Hygeia was the ancient Greek goddess of health. She gave her name to the philosophy of hygiene. The cult of Hygeia started in Athens in the 600s BCE, in connection with the cult of Athene, goddess of wisdom and purity. Statues of Athene and Hygeia stood at the entrance to the Acropolis temple in Athens.
Hygeia was a young goddess, daughter and chief attendant to Asklepios, the god of medicine. She was in charge of cleanliness and how to live a long life (preventive medicine). She also had two other medical sisters: Panacea (‘Cure-All’) and Iaso (‘Remedy’). The Romans named her Salus.
In classical sculpture she was often shown holding or feeding a large snake (the symbol of Asklepion medicine) in her arms. Her other official symbol was a large water basin and a snake. Statues of Hygeia were erected in all the major healing centres sited in the temples of Asklepios. Her primary temples were in Epidaurus, Corinth, Cos and Pergamon.
The cult of Hygeia spread during the 400s BCE after the first appearance of plague in Greece, and was established in Rome in the 100s CE. The Roman traveller Pausanias noted her cult statues all over the empire, adorned with votive offerings.

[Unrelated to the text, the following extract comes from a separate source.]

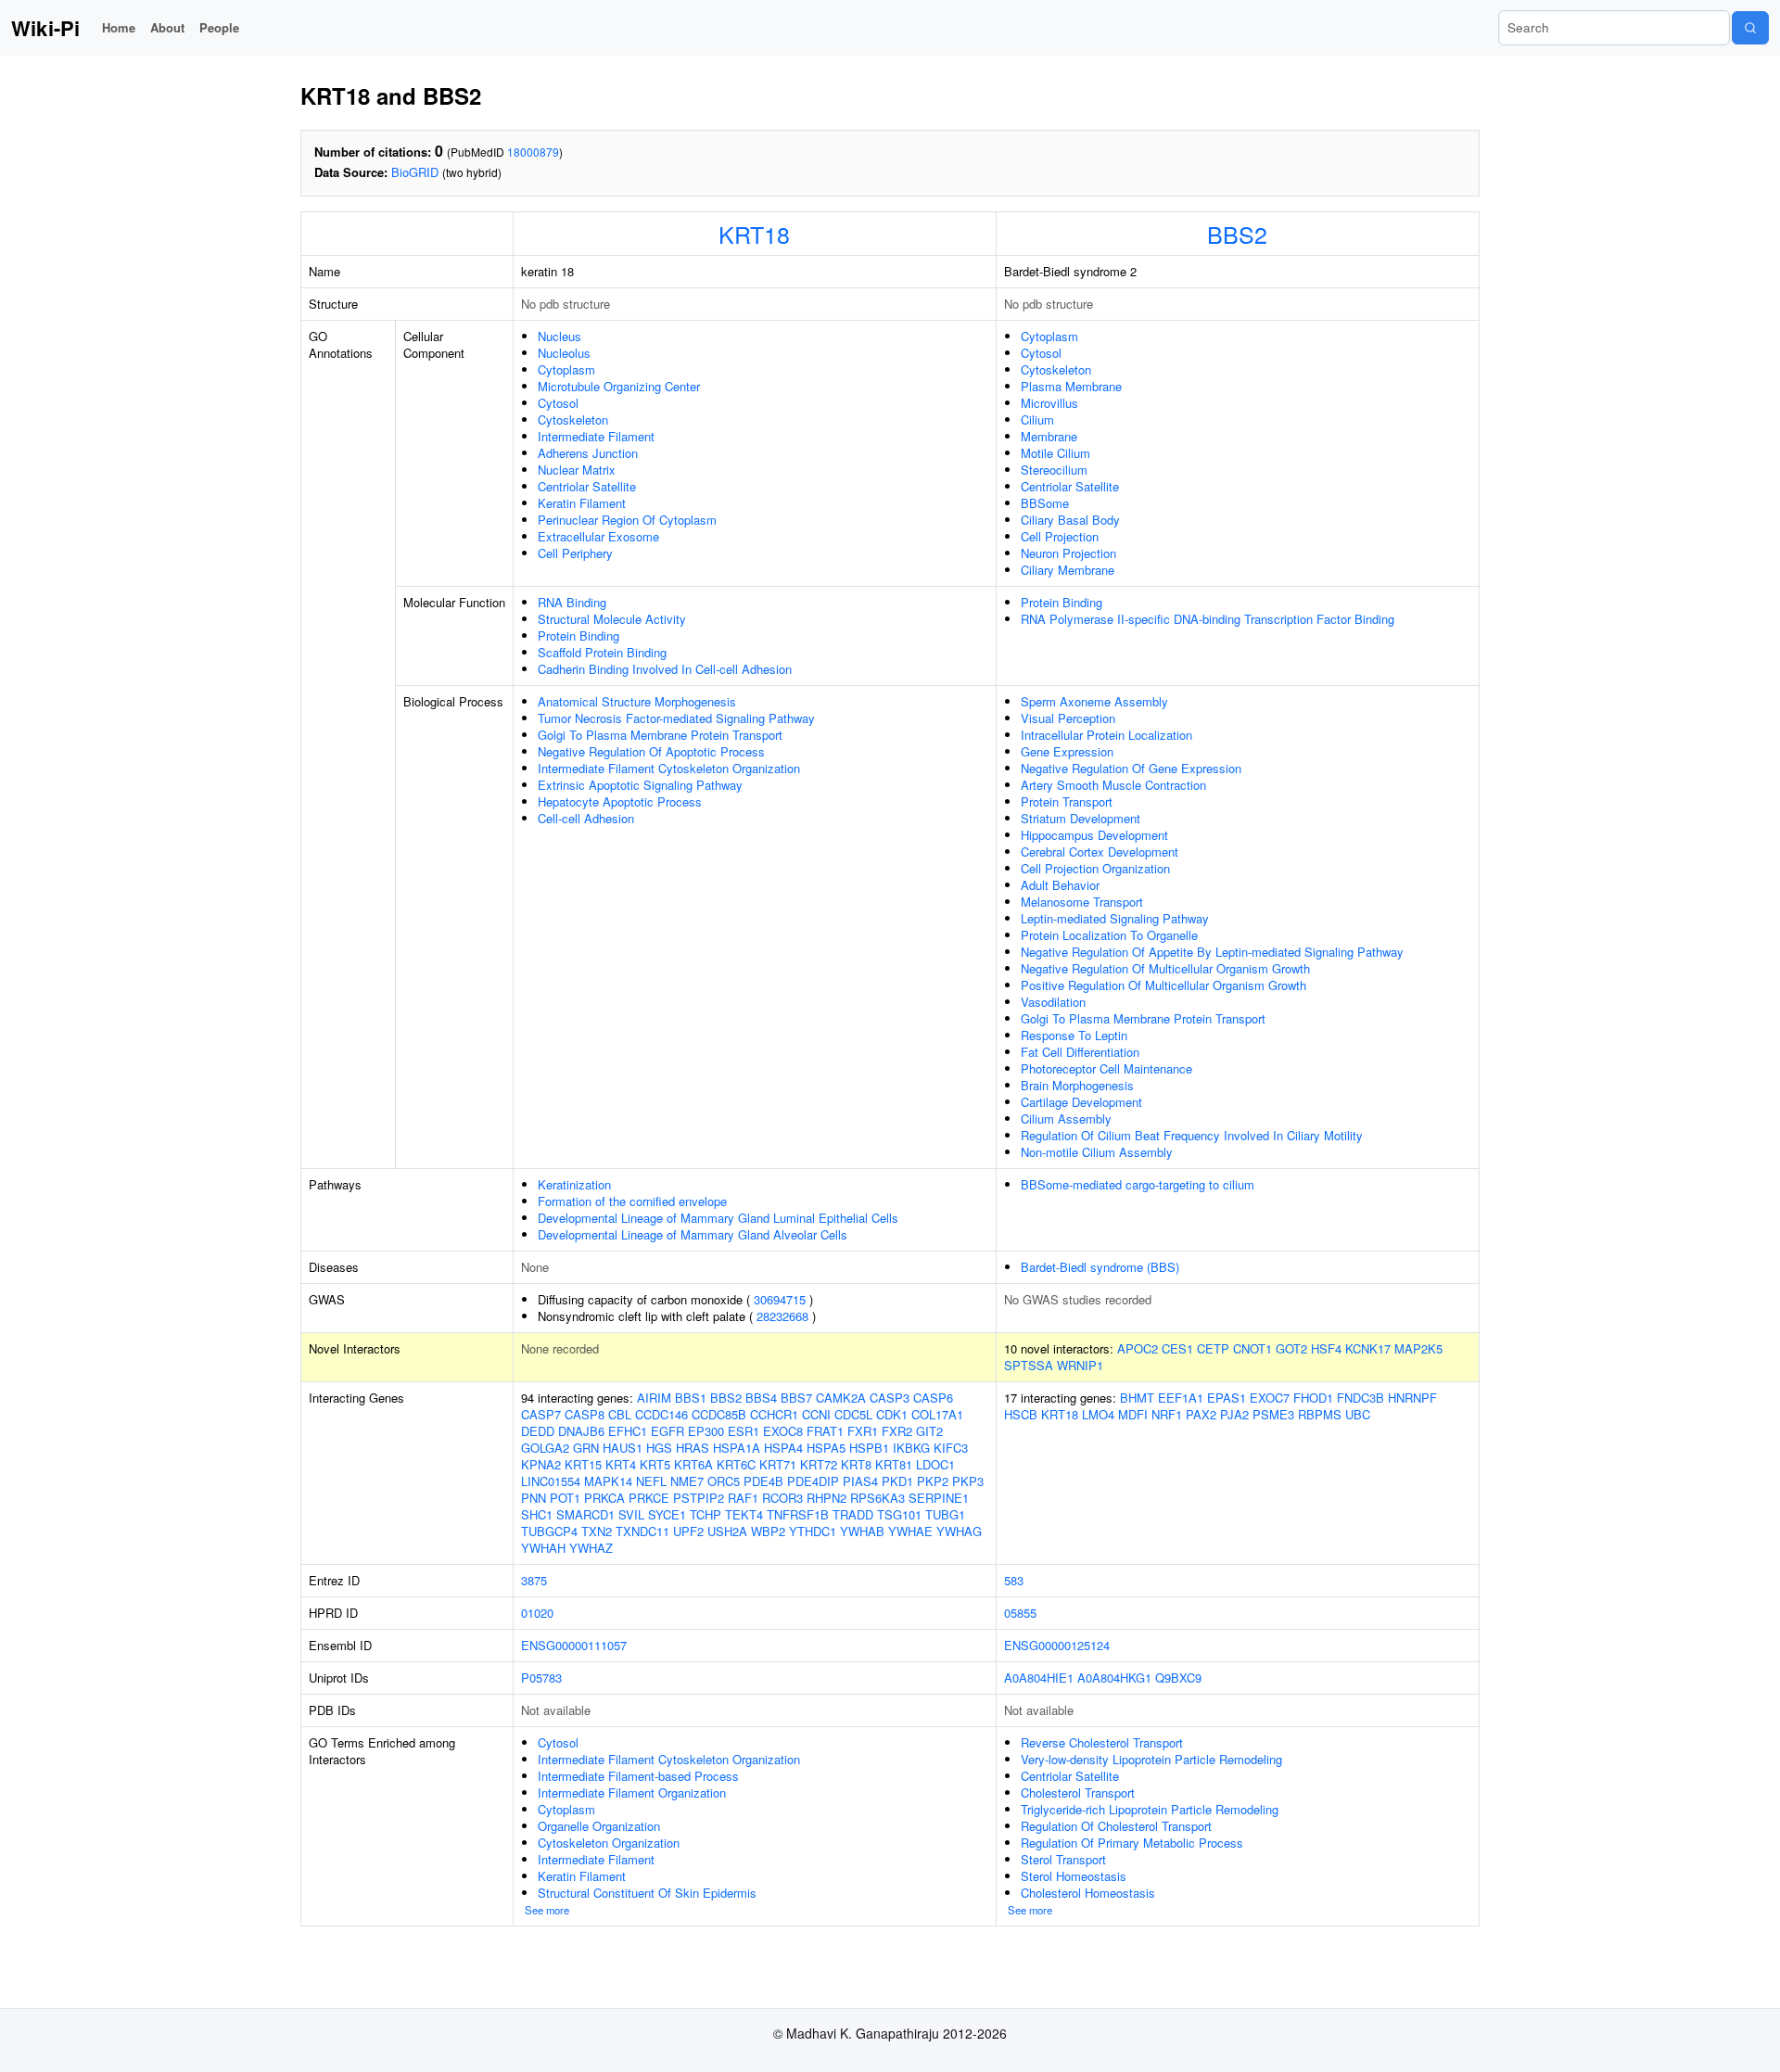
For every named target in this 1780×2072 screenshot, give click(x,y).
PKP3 (968, 1481)
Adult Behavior (1060, 885)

In Greek ‘hygeia’ meant ‘soundness’ or ‘wholeness’. Hygiene in medicine was about maintaining the ‘wholeness’ of the body and keeping it fit. This is called ‘health’. Hippocratic doctors from the 300s CE onwards gradually formulated a philosophy of hygiene that covered every possible aspect of health - mind, body and environment. The influence of this thinking continued to impact on public health reforms during the last two centuries.